London Fashion Week AI25/26: un calendario ridotto


“Alcuni designer stanno tagliando i costi scegliendo di saltare le fashion week alternate, presentandosi solo una volta all’anno. Il sistema della moda, che prevedeva una nuova collezione ogni settembre e marzo, un tempo pilastro delle sfilate biannuali, sta lasciando il posto a un’era più fluida, dominata da atmospfere e microtendenze.” — Jess Cartner-Morley su The Guardian.
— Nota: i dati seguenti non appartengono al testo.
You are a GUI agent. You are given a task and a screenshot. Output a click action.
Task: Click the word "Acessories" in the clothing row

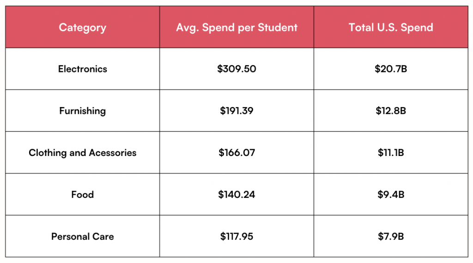[113, 153]
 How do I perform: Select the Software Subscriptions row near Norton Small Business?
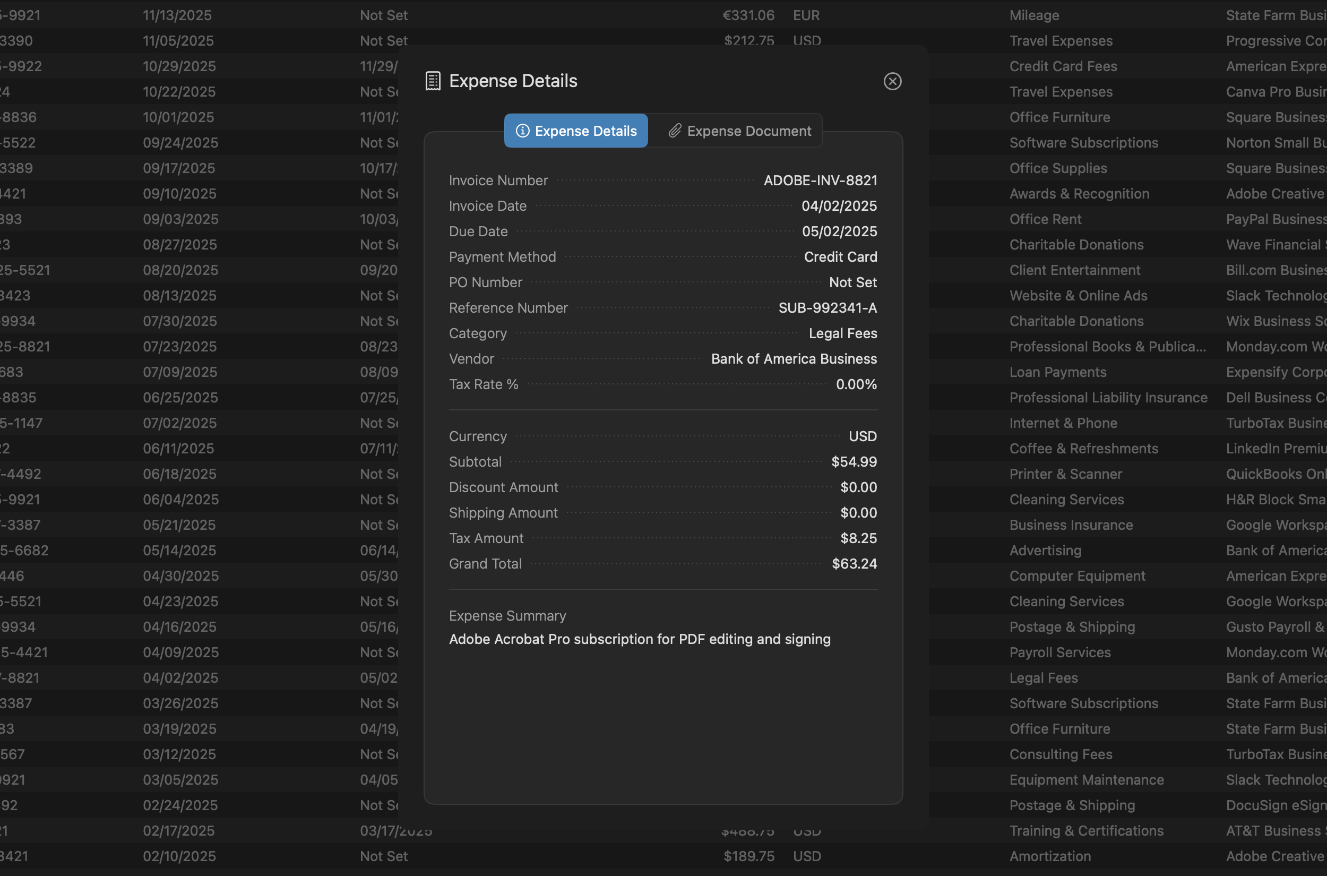click(1083, 142)
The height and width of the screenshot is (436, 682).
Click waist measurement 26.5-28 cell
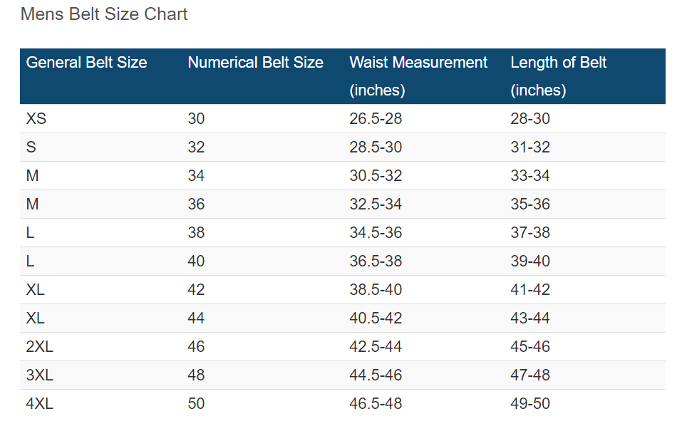(376, 119)
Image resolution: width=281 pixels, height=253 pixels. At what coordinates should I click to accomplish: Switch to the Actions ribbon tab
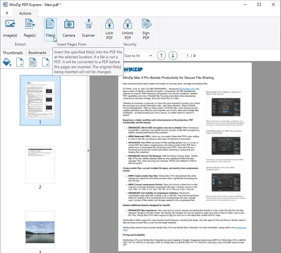click(25, 13)
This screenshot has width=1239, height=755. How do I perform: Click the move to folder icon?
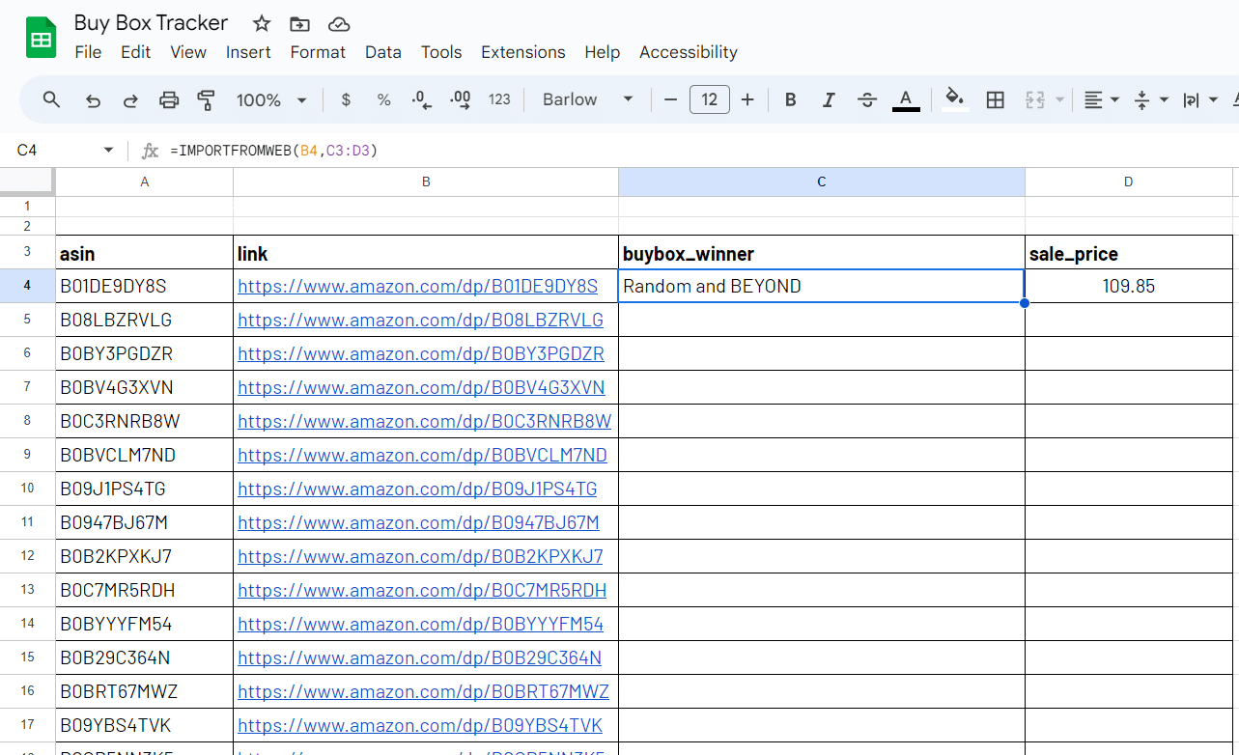point(300,24)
Come riporta The Guardian, i designer indipendenti stanno sempre più optando per un’unica sfilata annuale, privilegiando la creatività rispetto alla produzione incessante. Tuttavia, questo cambiamento non è solo una risposta alle pressioni finanziarie. È una ricalibrazione consapevole. Un numero crescente di brand riconosce che la richiesta continua di novità, un tempo linfa vitale della moda, ora sembra fuori sintonia con i tempi. Pertanto, abbracciano un approccio più ponderato e sostenibile, valorizzando artigianalità, longevità e una connessione più profonda con il proprio pubblico.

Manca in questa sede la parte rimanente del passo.